Workshops

Fantastic Futures 2019, 2nd International Conference on AI for Libraries, Archives, and Museums

The full schedule is available here.
A map of the venues is available here.


Workshops

Thursday 5 December

 

Develop New Skills from LAM Experts

Fantastic Futures will host day-long workshop sessions to provide instruction in key topics and applications of AI in libraries, archives, and museums. Many of the outstanding presenters from the Plenary Sessions will be contributing to the workshops.

The sessions will open with a plenary meeting to cover high level concepts behind Machine Learning, Deep Learning, AI and how they might be relevant for LAMs. Each track has its own, more specific learning goals. Tracks 2-5 encourage participation by institutional teams that include engineering experience and subject expertise.

Note that pre-conference skill-building sessions will also be offered on December 3 for those who register for the December 5 workshops. Space is limited. Indicate your interest when registering for the December 5 workshops.

 

Track 1 • Designing an AI Program / Designing an AI Project (FILLED)

Leads: Emmanuelle Bermès, Nicole Coleman, Mary Elings, Abigail Potter, and Meghan Ferriter

This session is directed to administrators and project managers. Over the day, we will move from the project level to the implications of programmatic applications of AI with insights from Teemu Roos, Karen Cariani, Katie McDonough, Jan Willem van Wessel, Elena Nieddu, and, via teleconference, Sandy Hervieux and Amanda Wheatley. The workshop will emphasize implementing technology to reflect the ethos of the institution. Specifically, we will provide a review the landscape of LAM AI projects; address how to anticipate future developments; outline the resources and skills necessary to take an AI project from start to finish; compare commercial services to an in-house lab, and learn how to prepare staff for a future where AI is integral to library infrastructure.

Track 2 • Text (FILLED)

Instructors: Scott Bailey, Quinn Dombrowski, James Pustejovsky 

Scott Bailey, from Stanford will introduce computational text analysis with the scikit-learn python library. Quinn Dombrowski, also from Stanford, will teach handwritten text recognition using Transkribus and neural networks. James Pustejovsky from Brandeis will share the language-only toolkit pipeline, LAPPS (Language Application Grid) for text-based metadata extraction.

Track 3 • Images

Instructors: Elena Nieddu, Peter Leonard, Doug Duhaime, Freddy Wetjen, André Walsøe, and Zuzana Bukovčiková

For those who have some exposure to Tensorflow, Elena Nieddu, from the In Codice Ratio project, with the help of Freddy Wetjen and André Walsøe from the National Library of Norway, will cover Tensorflow 2.0 + Keras for model prototyping (+ Tensorboard for visualization); including scalable dataset collection via crowdsourcing; the preparation of training data; and how to build a model incrementally, tune and evaluate it. Peter Leonard and Doug Duhaime from the Yale DH Lab will teach clustering large image collections, based on PixPlot. And Zuzana Bukovčiková, Slovak University of Technology, will cover the unique challenges of face detection for newspapers.

Track 4 • Audio/Video

Instructors: James Pustejovsky, Kelley Lynch, Kyeongmin (Keigh) Rim, and Peter Broadwell

James Pustejovsky from Brandeis and his students Kelley Lynch and Keigh Rim will provide an introduction to the toolkit they have used on the American Archive of Public Broadcasting. They will get into the technical details of the tool suite and help you overcome common obstacles in the process of automating indexing of audio and video. Peter Broadwell, research developer at Stanford Libraries, will teach a machine learning approach to audio deduplication.
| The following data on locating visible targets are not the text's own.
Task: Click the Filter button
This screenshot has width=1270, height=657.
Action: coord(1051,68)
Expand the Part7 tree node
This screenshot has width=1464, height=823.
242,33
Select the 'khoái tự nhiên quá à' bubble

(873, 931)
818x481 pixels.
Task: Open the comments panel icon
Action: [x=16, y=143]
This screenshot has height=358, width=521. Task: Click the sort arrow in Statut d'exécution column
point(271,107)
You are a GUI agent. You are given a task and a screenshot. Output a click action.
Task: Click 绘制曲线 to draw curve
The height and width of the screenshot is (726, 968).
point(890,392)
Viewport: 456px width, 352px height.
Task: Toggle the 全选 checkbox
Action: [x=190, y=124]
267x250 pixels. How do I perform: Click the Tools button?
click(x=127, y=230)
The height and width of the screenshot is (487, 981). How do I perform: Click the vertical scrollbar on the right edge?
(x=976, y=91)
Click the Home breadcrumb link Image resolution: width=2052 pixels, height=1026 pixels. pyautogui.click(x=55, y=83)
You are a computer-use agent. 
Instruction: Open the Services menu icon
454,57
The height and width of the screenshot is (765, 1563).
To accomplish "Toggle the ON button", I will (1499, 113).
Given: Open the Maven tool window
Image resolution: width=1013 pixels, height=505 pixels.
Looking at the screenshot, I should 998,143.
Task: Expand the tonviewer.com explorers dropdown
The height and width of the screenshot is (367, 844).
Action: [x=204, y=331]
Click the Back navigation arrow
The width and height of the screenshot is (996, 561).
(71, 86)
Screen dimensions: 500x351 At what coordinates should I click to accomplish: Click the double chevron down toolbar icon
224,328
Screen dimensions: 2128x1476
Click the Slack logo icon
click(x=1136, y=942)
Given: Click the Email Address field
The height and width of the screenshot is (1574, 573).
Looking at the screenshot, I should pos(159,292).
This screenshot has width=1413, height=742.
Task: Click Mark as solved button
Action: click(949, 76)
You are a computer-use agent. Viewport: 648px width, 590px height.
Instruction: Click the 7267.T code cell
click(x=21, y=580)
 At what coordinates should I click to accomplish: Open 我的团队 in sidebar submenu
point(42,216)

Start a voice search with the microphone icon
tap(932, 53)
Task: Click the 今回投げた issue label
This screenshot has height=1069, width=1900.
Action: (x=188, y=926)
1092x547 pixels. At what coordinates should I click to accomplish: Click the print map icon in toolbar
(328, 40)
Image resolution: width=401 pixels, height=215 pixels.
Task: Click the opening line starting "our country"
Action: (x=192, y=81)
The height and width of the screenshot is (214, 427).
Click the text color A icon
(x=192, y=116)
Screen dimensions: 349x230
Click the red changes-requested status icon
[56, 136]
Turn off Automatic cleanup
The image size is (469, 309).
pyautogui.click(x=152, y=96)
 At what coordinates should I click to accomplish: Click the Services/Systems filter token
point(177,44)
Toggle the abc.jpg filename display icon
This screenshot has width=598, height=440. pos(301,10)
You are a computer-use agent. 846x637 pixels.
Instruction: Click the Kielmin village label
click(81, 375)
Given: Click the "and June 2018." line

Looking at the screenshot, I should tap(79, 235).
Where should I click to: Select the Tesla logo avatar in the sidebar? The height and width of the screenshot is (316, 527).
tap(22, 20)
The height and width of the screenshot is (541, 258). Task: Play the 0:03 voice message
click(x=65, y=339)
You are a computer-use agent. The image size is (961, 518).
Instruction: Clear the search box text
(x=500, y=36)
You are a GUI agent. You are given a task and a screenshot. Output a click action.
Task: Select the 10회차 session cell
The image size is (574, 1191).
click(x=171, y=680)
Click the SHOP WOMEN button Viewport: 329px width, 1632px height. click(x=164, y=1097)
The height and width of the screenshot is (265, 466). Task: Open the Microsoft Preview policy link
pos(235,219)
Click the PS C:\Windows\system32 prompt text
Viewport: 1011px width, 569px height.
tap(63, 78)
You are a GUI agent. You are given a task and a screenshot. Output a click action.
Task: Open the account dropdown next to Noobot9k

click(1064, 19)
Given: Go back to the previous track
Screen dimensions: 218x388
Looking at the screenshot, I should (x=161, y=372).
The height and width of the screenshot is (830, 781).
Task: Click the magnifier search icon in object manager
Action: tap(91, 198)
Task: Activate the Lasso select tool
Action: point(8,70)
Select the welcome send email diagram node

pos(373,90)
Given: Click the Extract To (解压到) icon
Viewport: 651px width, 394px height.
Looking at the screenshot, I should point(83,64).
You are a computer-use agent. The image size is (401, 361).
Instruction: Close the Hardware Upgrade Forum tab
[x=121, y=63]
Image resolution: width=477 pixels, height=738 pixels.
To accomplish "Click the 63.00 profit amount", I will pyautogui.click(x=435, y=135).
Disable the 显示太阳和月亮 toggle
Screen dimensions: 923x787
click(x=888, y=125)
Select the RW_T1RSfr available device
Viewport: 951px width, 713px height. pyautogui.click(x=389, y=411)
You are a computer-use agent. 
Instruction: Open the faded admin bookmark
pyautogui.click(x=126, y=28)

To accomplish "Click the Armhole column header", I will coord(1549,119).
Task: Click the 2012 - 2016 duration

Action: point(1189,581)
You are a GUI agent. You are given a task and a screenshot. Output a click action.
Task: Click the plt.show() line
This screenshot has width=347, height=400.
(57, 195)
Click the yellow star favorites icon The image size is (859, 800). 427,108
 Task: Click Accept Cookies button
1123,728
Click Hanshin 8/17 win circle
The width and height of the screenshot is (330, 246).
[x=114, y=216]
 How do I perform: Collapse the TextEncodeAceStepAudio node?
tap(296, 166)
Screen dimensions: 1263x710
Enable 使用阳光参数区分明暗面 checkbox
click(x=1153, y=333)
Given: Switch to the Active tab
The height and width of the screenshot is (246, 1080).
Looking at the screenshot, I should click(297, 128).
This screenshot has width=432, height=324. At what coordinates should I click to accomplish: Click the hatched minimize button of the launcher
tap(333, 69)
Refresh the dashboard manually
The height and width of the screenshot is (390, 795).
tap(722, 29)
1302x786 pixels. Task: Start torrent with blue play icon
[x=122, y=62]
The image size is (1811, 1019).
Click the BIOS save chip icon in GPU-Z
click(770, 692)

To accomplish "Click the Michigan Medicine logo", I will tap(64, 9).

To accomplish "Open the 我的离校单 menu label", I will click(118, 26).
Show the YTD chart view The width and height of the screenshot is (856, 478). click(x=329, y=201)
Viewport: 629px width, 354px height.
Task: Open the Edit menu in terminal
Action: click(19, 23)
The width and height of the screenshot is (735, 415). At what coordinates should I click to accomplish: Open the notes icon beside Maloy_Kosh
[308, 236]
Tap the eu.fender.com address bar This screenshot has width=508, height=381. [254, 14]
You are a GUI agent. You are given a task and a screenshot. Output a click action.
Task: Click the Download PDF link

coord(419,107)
Track 5 • Maps and More Images

Instructors: Thomas van Dijk, Katie McDonough and Thomas Smits

Thomas van Dijk (University of Würzburg) will take workshop participants through algorithmic object and feature extraction from historical maps based on his work with Benedikt Budig. Katie McDonough will provide instruction on image classification and segmentation for historical map processing, specifically on modern (19th/20th c.) serial maps based on her work on the nineteenth-century British Ordnance Survey (OS) maps in the Space and Time Lab of Living with Machines at the Turing Institute. And Thomas Smits, Universiteit Utrecht, will teach the basics of convolutional neural networks for images based on the image classification pipeline used for his Chronic project.